Рабочий смотрел на нее с удивлением, конфузливо улыбался и молчал.
– Вы сударыня, погромче...
– тихо сказал Чаликов.
– Господин Пименов, когда приходят по вечерам с завода, бывают туги на ухо.
Но Анна Акимовна была уже рада что ей тут больше нечего делать, кивнула головой и быстро вышла. Пименов пошел проводить ее.
– Вы давно у нас служите?
– спросила она громко, не оборачиваясь к нему.
– С девяти лет. Я еще при вашем дяденьке определился.
– Как, однако, давно!
Анна Акимовна чувствовала желание оправдаться перед ним, сделать вид, что давала она сейчас деньги не серьезно, а шутя.
– Ох, эта бедность!
– вздохнула она.
– Творим мы добрые дола и в праздники, и в будни, а все толку нет. Мне кажется, что помогать таким, как этот Чаликов, бесполезно.
– Конечно, бесполезно, - согласился Пименов.

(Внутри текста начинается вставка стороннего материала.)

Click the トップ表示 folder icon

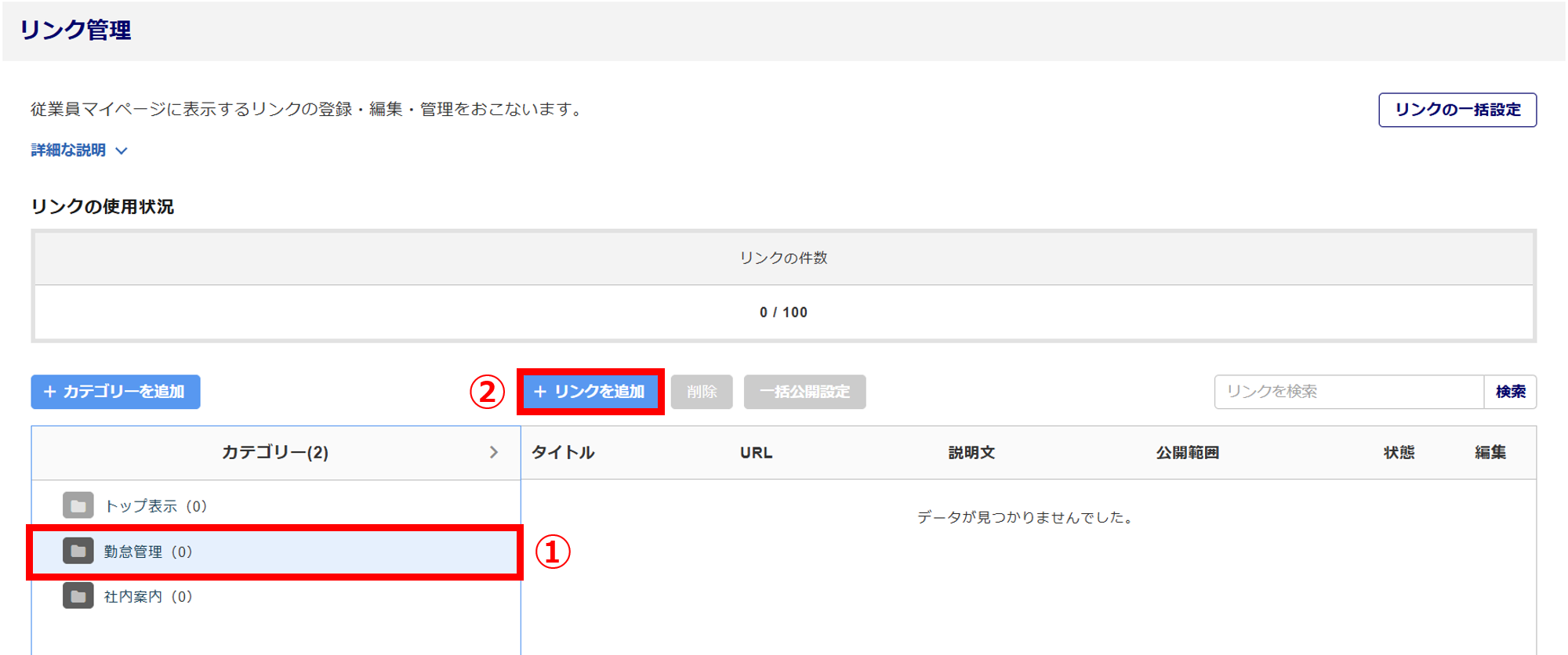coord(78,506)
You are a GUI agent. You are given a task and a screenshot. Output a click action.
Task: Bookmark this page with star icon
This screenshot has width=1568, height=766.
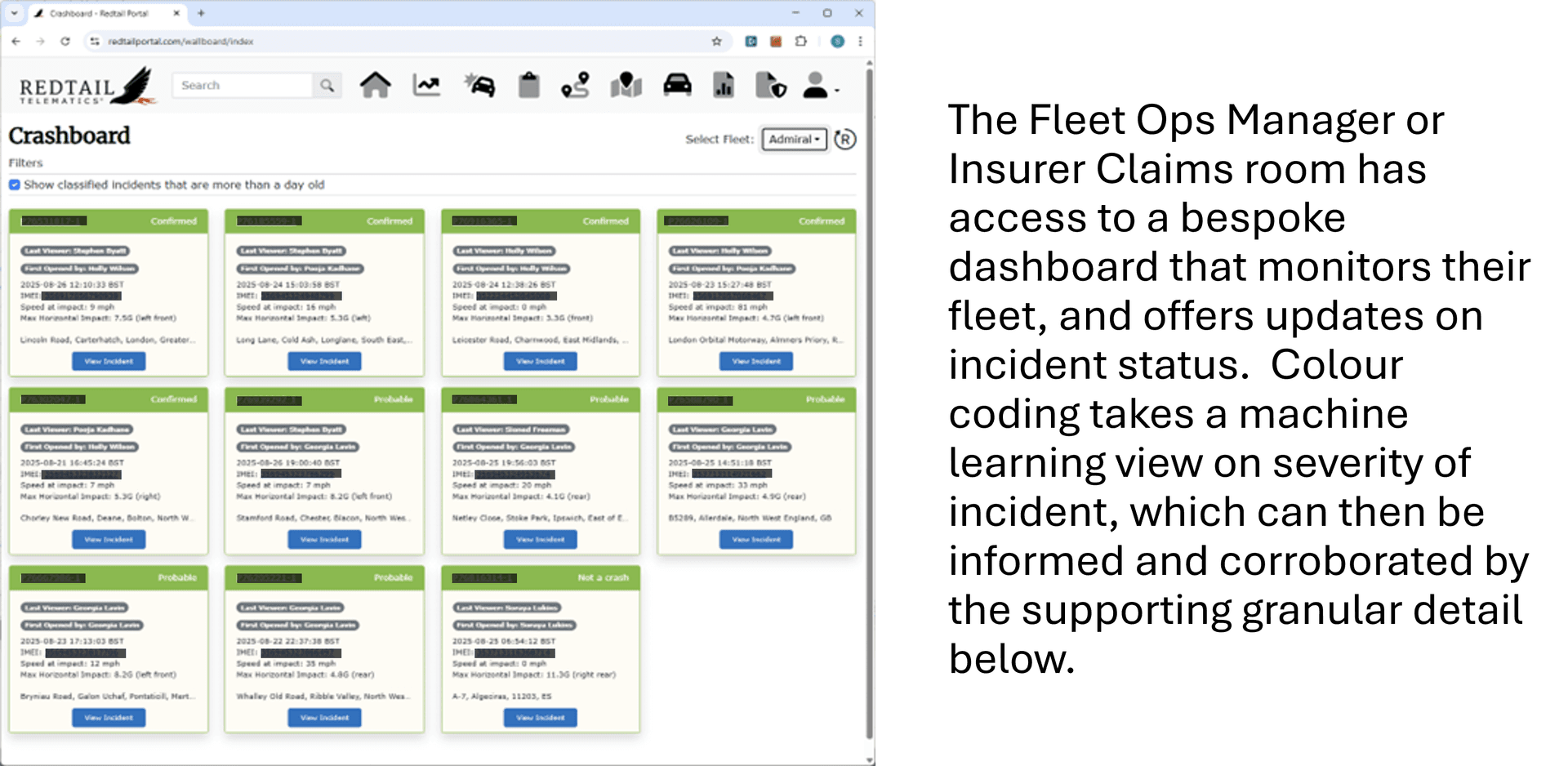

– Сколько ни дайте, все пропьет. А теперь всю ночь муж и жена будут отнимать друг у дружки и драться, - добавил он и засмеялся.
– Да, надо сознаться, наша филантропия бесполезна, скучна и смешна. Но ведь тоже, согласитесь, нельзя сидеть сложа руки, надо делать что-нибудь. Например, что делать с Чаликовыми?
Она обернулась к Пименову и остановилась, ожидая от него ответа; он тоже остановился и медленно и молча пожал плечами. Очевидно, он знал, что делать с Чаликовыми, но это было так грубо и нечеловечно, что он не решался даже сказать. И Чаликовы были для него до такой степени не интересны и ничтожны, что через мгновение он уже не помнил о них; глядя в глаза Анне Акимовне, он улыбался от удовольствия, и выражение у него было такое, как будто ему снилось что-то очень хорошее. Анна Акимовна только теперь, стоя к нему близко, по его лицу, особенно по глазам, увидала, как он утомлен и как ему хочется спать.
"Вот ему бы дать те полторы тысячи!" -подумала она, но эта мысль почему-то показалась ей несообразной и оскорбительной для Пименова.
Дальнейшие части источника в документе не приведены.